Isn’t mine. The rod holders look like coolerworks.com. Grab bar was custom. Any fabrication shop should be able to make one.

Big easy types quicker than me.


----------



## BigEasy (Dec 17, 2016)

Not even, just got lucky


----------



## Israel luis (Nov 25, 2015)

That was my cooler with the grab bar and rod holders. Yes that’s the Carolina cooler works rod holders. I had a welder build me that grab bar for the cooler. Originally for a Gheenoe LT25 I had but have an Ankona Shadowcast 16 now and I used it a bit on it but ended up getting the console grab bar and fiberglassed it in to have a steadier holding platform and storage. Thinking about making a few more to sell if people show some interest. 


Texasproud11 said:


> Thats awesome! Where'd that come from?


----------



## BigEasy (Dec 17, 2016)

I would be interested in one of those. What kind of price are we talking?


----------



## Smackdaddy53 (Dec 31, 2012)

Just about any aluminum shop can fabricate accessories like that and most likely have a sourcd for powder coating or other coatings. Draw it up and have it custom made how you want it.


----------



## BigEasy (Dec 17, 2016)

You are correct sir. But that requires the luxury of time to make it happen.


----------



## Texasproud11 (Jul 28, 2016)

Smackdaddy53 said:


> Just about any aluminum shop can fabricate accessories like that and most likely have a sourcd for powder coating or other coatings. Draw it up and have it custom made how you want it.
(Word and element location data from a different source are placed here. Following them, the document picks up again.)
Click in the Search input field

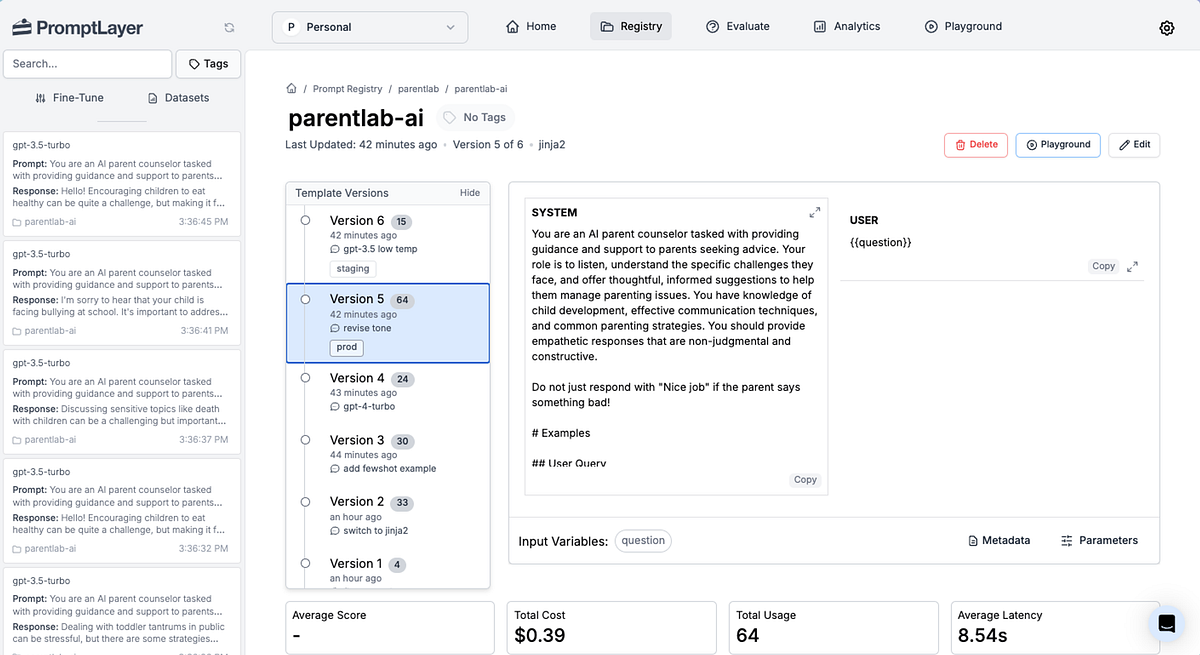pyautogui.click(x=88, y=64)

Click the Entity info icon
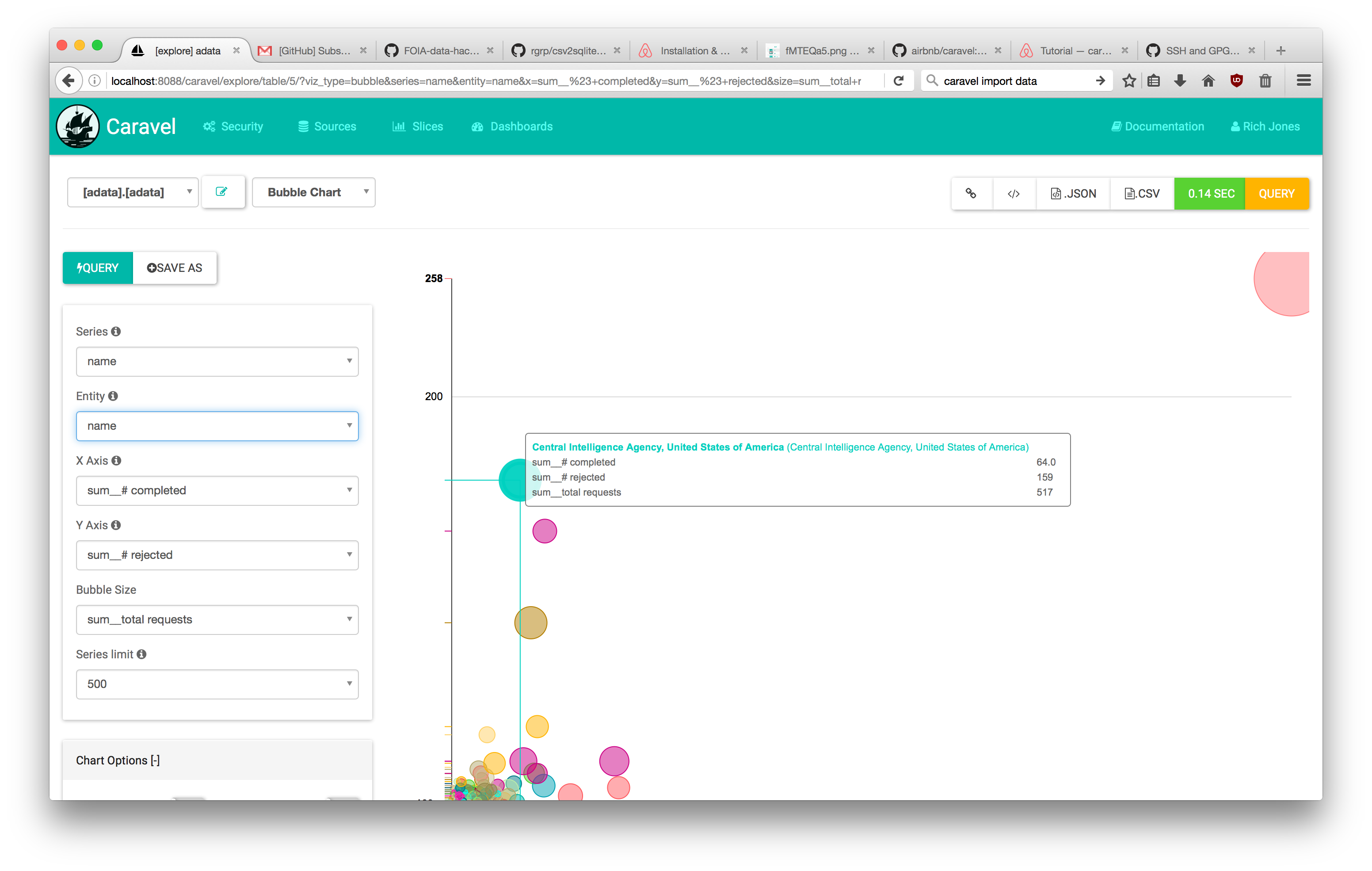click(114, 396)
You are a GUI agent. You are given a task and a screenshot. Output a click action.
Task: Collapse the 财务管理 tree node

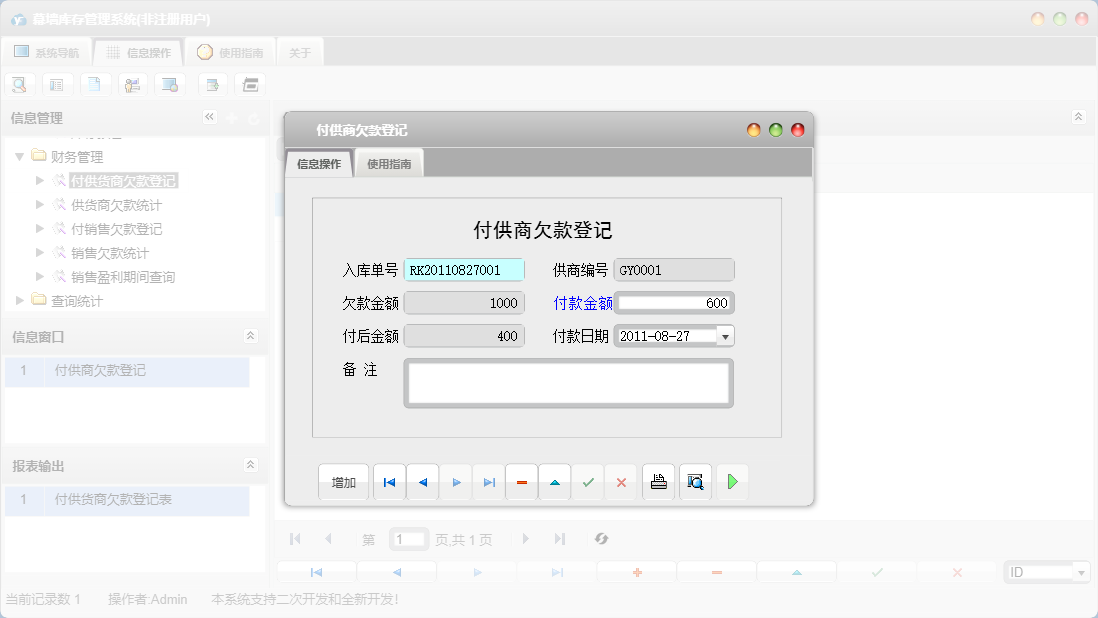click(x=20, y=156)
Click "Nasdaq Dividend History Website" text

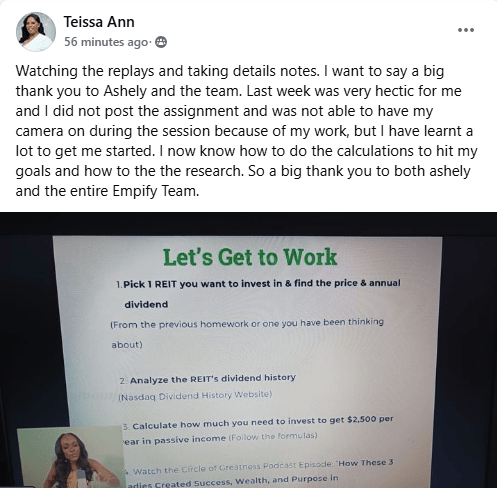click(x=195, y=396)
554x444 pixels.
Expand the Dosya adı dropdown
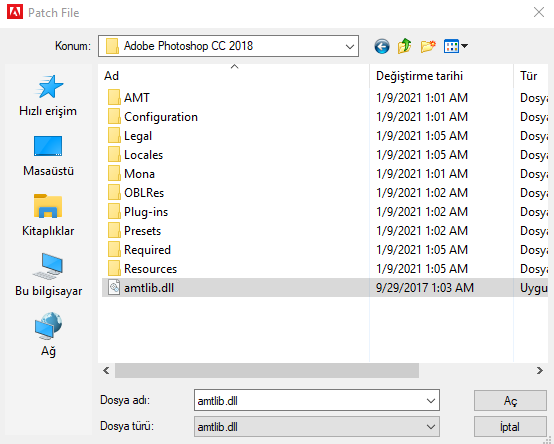pyautogui.click(x=431, y=401)
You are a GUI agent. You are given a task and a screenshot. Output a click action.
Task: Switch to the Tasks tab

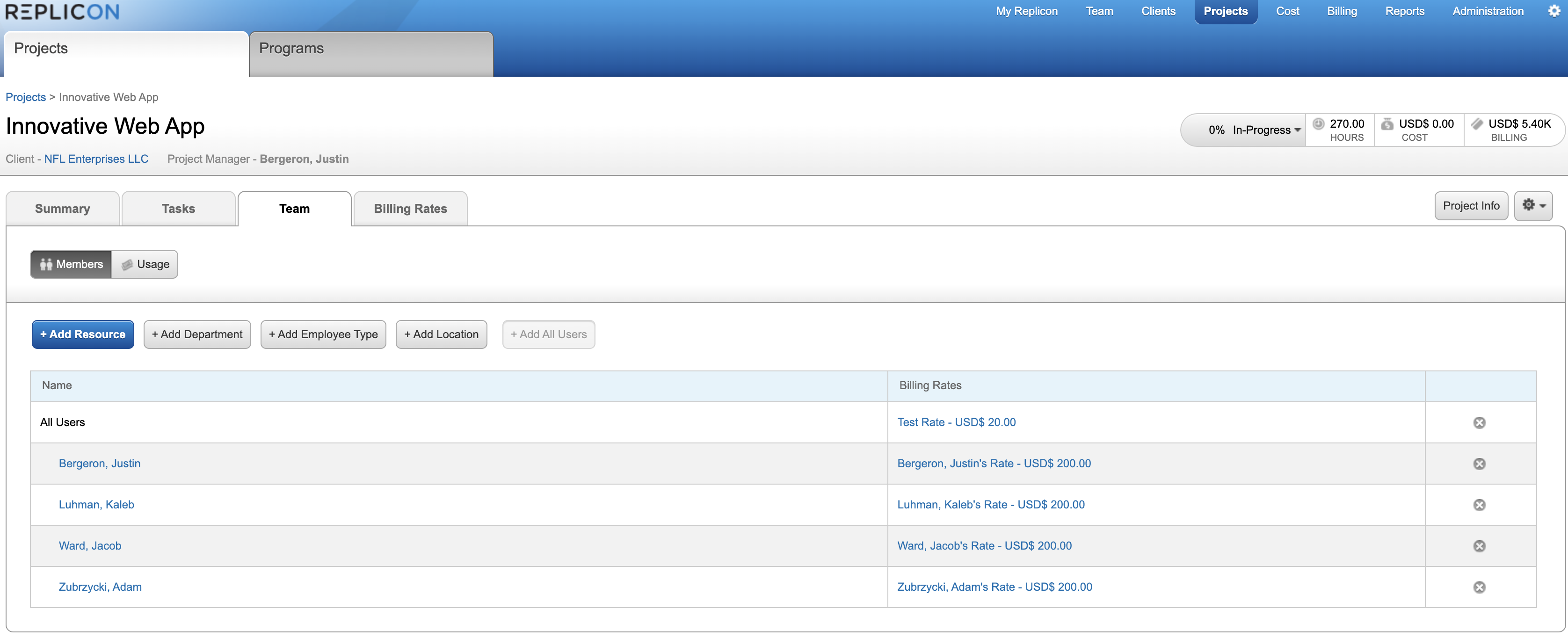click(178, 209)
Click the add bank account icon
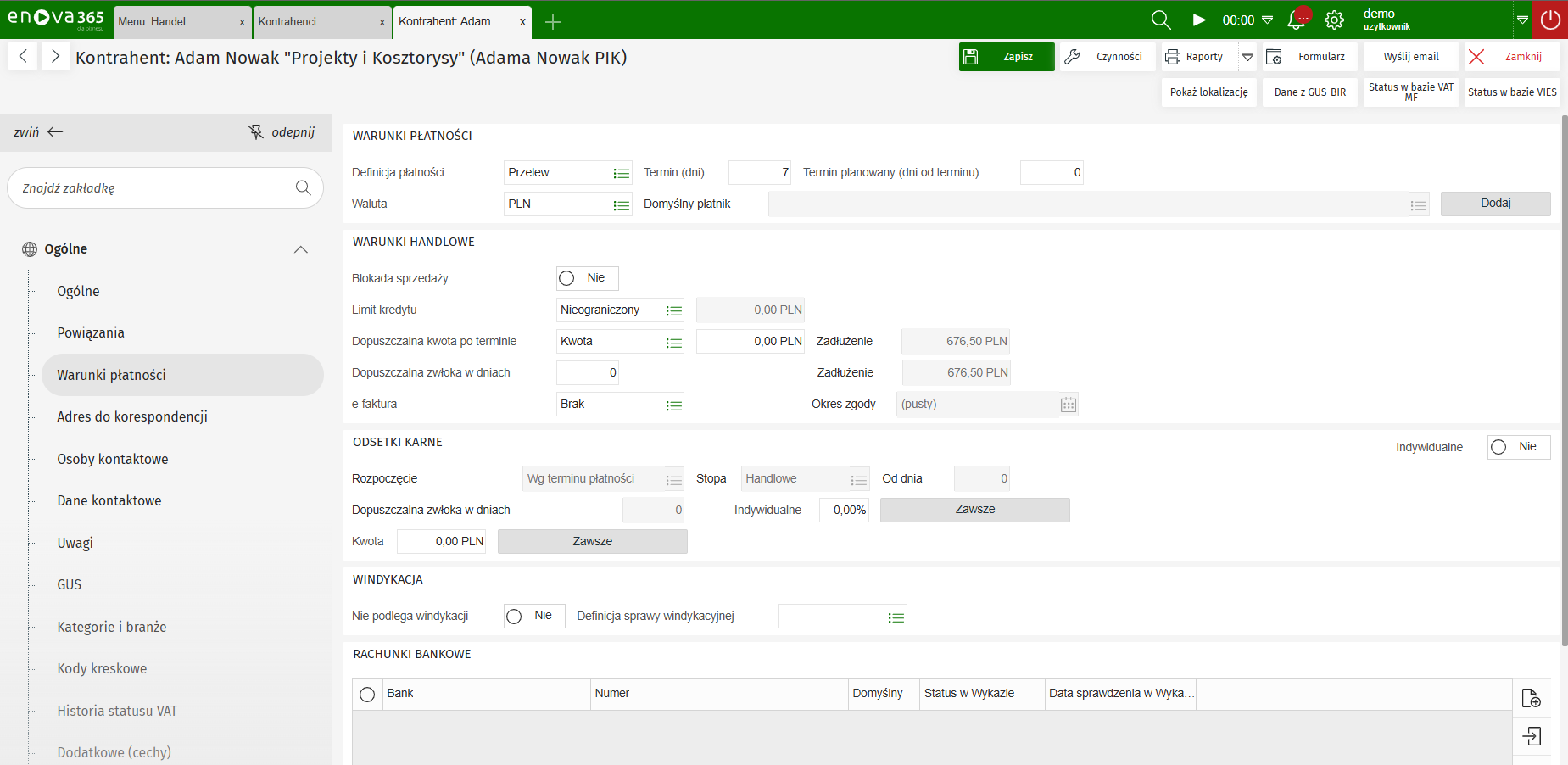The image size is (1568, 765). coord(1531,698)
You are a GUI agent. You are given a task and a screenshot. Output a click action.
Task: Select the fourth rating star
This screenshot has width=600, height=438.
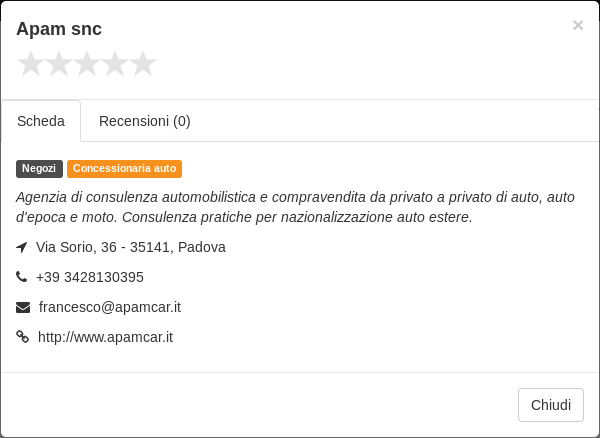[115, 64]
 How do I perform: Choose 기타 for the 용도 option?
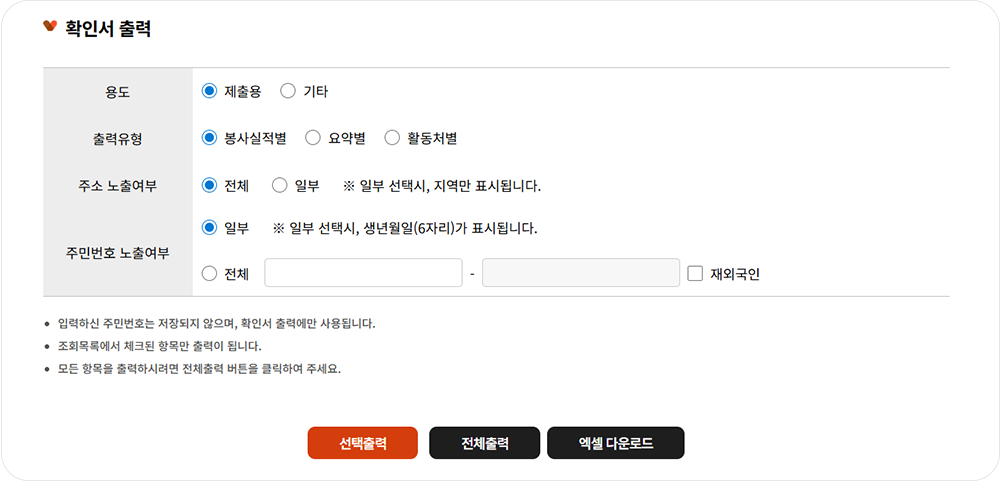288,91
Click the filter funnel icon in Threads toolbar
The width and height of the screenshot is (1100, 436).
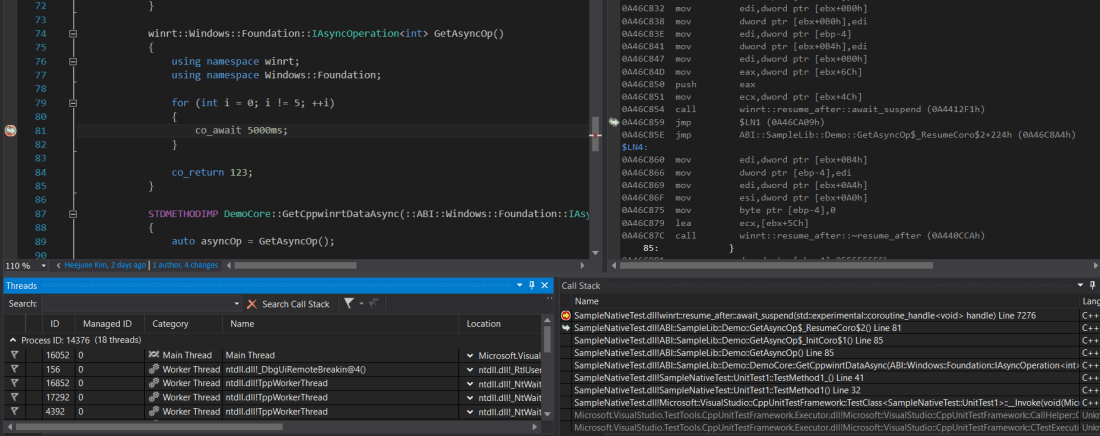[x=349, y=304]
 Smack, anybody you recommend in our neck of the woods


----------



## Texasproud11 (Jul 28, 2016)

Israel luis said:


> That was my cooler with the grab bar and rod holders. Yes that’s the Carolina cooler works rod holders. I had a welder build me that grab bar for the cooler. Originally for a Gheenoe LT25 I had but have an Ankona Shadowcast 16 now and I used it a bit on it but ended up getting the console grab bar and fiberglassed it in to have a steadier holding platform and storage. Thinking about making a few more to sell if people show some interest.


With the cooler set up, is there a way you had thought of to get a more steadier hold?


----------



## Stillfat Outdoors (May 12, 2020)

Israel luis said:


> That was my cooler with the grab bar and rod holders. Yes that’s the Carolina cooler works rod holders. I had a welder build me that grab bar for the cooler. Originally for a Gheenoe LT25 I had but have an Ankona Shadowcast 16 now and I used it a bit on it but ended up getting the console grab bar and fiberglassed it in to have a steadier holding platform and storage. Thinking about making a few more to sell if people show some interest.


I would love to have one for my ambush skiff set up! Any chance you had anymore made?


----------



## Charles Hadley (Jan 20, 2019)

Not yeti but can be made for any cooler and top can detach and rod holders bolted into swing joints if wanted


----------



## Longbow57 (Feb 22, 2021)

Tautog166 said:


> https://www.microskiff.com/attachments/5919d3f6-486f-472a-9740-7767600467af-jpeg.33426/
> 
> View attachment 57574


Where can I purchase the exact grab bar built for those rod holders?


----------